A romaria é também oferta de amor
O aspecto do sacrifício é essencial. Caminhar longas distâncias, enfrentar o cansaço, o sol ou a chuva, significa oferecer algo de si a Deus. Esse esforço é uma oração feita com os pés. É o corpo que reza, que se oferece. Como dizia São Paulo: “Exorto-vos a oferecer os vossos corpos como sacrifício vivo, santo e agradável a Deus: este é o vosso culto espiritual” (Rm 12,1).
Mas a romaria não é apenas renúncia: é também oferta de amor. Cada passo dado, cada lágrima, cada cântico durante o caminho é uma entrega confiada a Deus pelas próprias intenções ou pelas necessidades dos irmãos. Por isso, muitos romeiros carregam, nas mãos, velas, flores, terços ou imagens, mas, sobretudo, carregam no coração a fé, a gratidão ou o pedido de uma graça.

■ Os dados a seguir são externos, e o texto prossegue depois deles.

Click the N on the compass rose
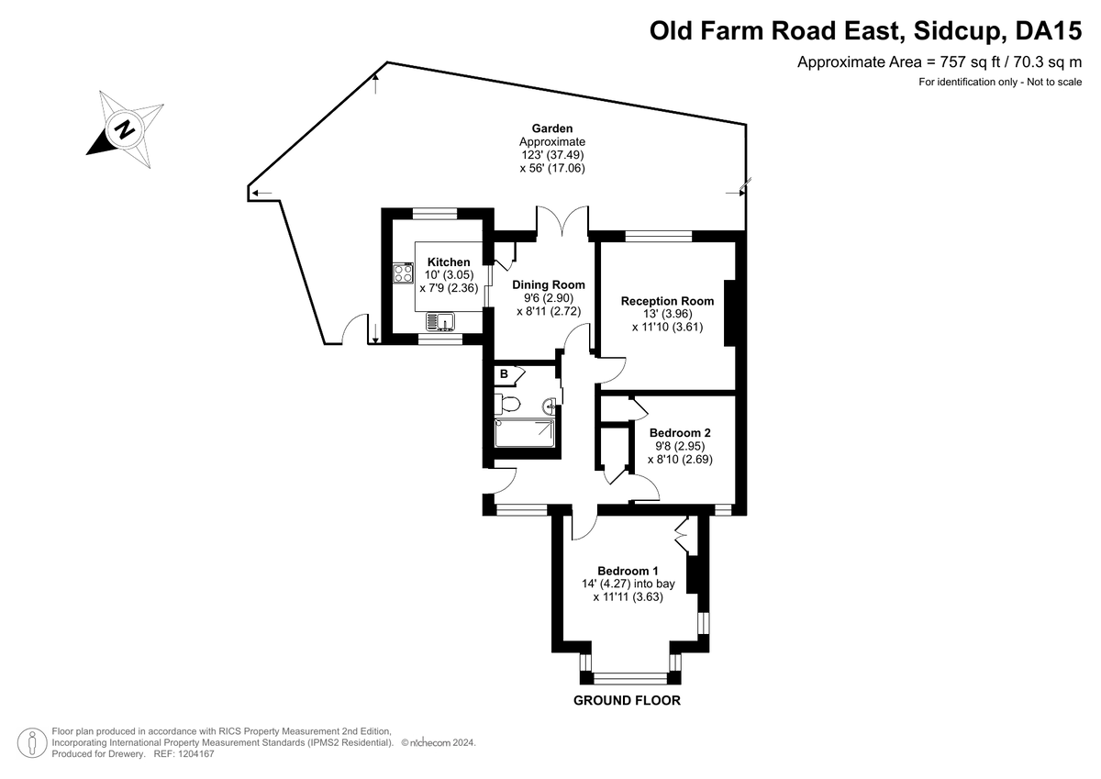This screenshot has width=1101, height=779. tap(125, 129)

Romaria: povo de Deus a caminho
Na Liturgia, a romaria encontra eco no próprio espírito da Igreja, que se define como “povo de Deus a caminho” (Lumen Gentium, 9). A Eucaristia é o ponto de chegada e, ao mesmo tempo, de partida: o romeiro caminha até o altar, e dali é enviado para viver sua fé no cotidiano.

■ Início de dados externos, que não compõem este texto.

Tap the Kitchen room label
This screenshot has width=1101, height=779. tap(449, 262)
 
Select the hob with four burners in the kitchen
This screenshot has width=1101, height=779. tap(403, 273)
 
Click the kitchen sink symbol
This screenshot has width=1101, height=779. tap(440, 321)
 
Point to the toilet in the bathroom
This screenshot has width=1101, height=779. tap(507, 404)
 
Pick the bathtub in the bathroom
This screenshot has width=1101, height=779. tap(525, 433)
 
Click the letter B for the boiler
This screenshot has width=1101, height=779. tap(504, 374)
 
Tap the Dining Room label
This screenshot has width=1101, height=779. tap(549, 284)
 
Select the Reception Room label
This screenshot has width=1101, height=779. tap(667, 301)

A espiritualidade da romaria também nos lembra que ninguém caminha sozinho. Assim como Maria foi “apressadamente” ao encontro de Isabel (Lc 1,39), o romeiro vai em comunidade, canta, reza, partilha. A estrada se torna lugar de comunhão, e o destino, um encontro com Deus e com os irmãos.
Maria é a grande romeira da fé
Aqui, encontramos um ponto essencial: Maria é a grande romeira da fé. Não é por acaso que grande parte de nossas romarias têm como destino um santuário mariano. Desde Nazaré até Belém, do exílio no Egito até a subida a Jerusalém, sua vida foi marcada pelo caminho. Mais ainda: no Calvário, ela percorreu o itinerário mais doloroso, unindo-se ao sacrifício do Filho.

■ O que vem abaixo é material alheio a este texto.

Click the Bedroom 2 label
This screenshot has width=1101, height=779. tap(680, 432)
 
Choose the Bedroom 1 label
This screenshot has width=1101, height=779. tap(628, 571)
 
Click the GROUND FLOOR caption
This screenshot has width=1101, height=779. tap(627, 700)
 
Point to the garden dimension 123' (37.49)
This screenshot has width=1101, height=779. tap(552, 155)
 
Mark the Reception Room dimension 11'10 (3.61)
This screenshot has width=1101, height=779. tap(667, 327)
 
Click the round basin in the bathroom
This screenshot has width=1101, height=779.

Como ensina o Papa Bento XVI: “Maria acreditou, e essa fé foi um caminho, uma peregrinação de toda a sua vida”. Por isso, quando caminhamos em romaria, não estamos sozinhos: Maria caminha conosco, conduzindo-nos sempre a Jesus.
Cristo também fez a grande peregrinação pascal
Fazer uma romaria é, em última análise, imitar Cristo, que também fez a grande peregrinação pascal, oferecendo sua vida como sacrifício perfeito ao Pai. Por isso, cada romeiro é chamado a unir seu esforço ao sacrifício de Jesus, tornando sua caminhada uma oração viva.
Que cada romaria seja para nós sinal de conversão, gratidão e esperança. Caminhar em direção a um santuário é recordar que nossa vida inteira é um caminho para o grande encontro com Deus. E que, ao final da estrada, como os discípulos de Emaús, possamos reconhecer o Senhor que caminha ao nosso lado (cf. Lc 24,13-35), tendo Maria como companheira fiel de todas as nossas peregrinações.
Pe. Diogo Shishito
Especialista em Liturgia, Diocese de Mogi das Cruzes. Doutorando em Liturgia pela Pontifícia Universidade Sant’anselmo em Roma.